● **PASSAGE PROVIDED**:
# What am I existing in?



## Vivaldi (Aug 26, 2012)

What is the fabric of this reality? It has many fractal strata akin to a Bach fugue. Reality itself is a fugue. I exist within an illusive material crafted by our makers. It is omnipresent and facilitates the matter in this reality. It is their canvas like paper is to an artist. This reality is their piece of art. A grand structure of great engineering and deceiving to our senses. I cannot feel this canvas in which I and everything exists. You can only arbitrary measure it. What is size in this reality. It has no meaning. I am within a fractal construct that exists outside of our knowledge and comprehension. Fractal but also malleable and changeable and very fluid. Add strata to a Bach fugue so that you hear nothing. Then sequentially remove a strata so that a solid rectangle becomes a bar code on this reality. You begin to hear music please able to your senses no doubt. Remove too many or too little of these strata and the music becomes fuzzy. You tune into a radio station the same way.


----------



## Blake (Nov 6, 2013)

Oh, you're a pseudo-intillectual too? How cute.


----------



## Vivaldi (Aug 26, 2012)

Vesuvius said:


> Oh, you're a pseudo-intillectual too? How cute.


You do not understand nor see what is in front of you. The canvas of the designers. It cannot be explained using logic. It is outside of this reality and no laws apply to it. Your laws of physics and mathematics are purely one of many pedagogy that could have arisen over the time of human consciousness. Many others exist, infinite in fact. That is why we are unable to perceive the tapestry of design. Go ahead with your 'logical' laws and you will uncover nothing. To see the canvas of our designers you should rid yourself of mathematics which is merely incidental to our consciousness.


----------



## Blake (Nov 6, 2013)

● **WRITTEN TASKS**:
a) Answer these from the forum thread above:
(i) In the first post, what does the writer say the canvas is like to an artist?
(ii) In the first post, what is named as something you tune into the same way?
(iii) In the post beginning "You do not understand nor see what is in front of you", what should one rid oneself of to see the canvas of our designers?
b) Duplicate word for word the part of the forum thread above that begins at the words "You do not understand" and stops after "to our consciousness.".

● **DATA**:
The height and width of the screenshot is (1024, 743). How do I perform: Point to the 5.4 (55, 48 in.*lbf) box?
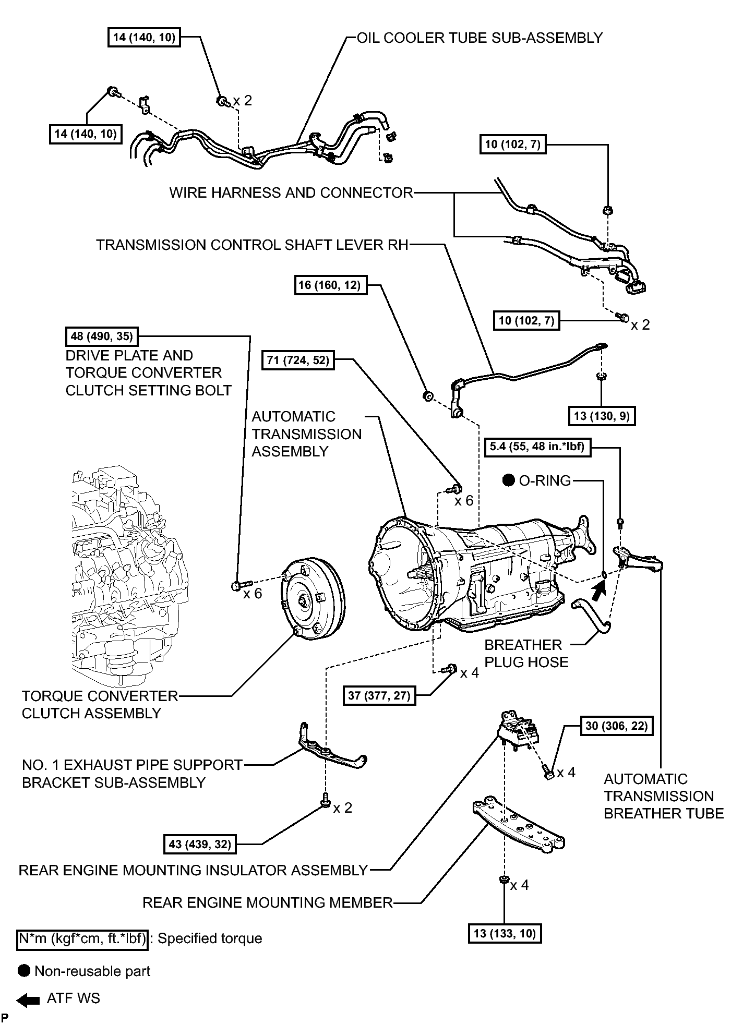[x=538, y=447]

● **FINAL RESULTS**:
a)
(i) Paper.
(ii) A radio station.
(iii) Mathematics.

b)
You do not understand nor see what is in front of you. The canvas of the designers. It cannot be explained using logic. It is outside of this reality and no laws apply to it. Your laws of physics and mathematics are purely one of many pedagogy that could have arisen over the time of human consciousness. Many others exist, infinite in fact. That is why we are unable to perceive the tapestry of design. Go ahead with your 'logical' laws and you will uncover nothing. To see the canvas of our designers you should rid yourself of mathematics which is merely incidental to our consciousness.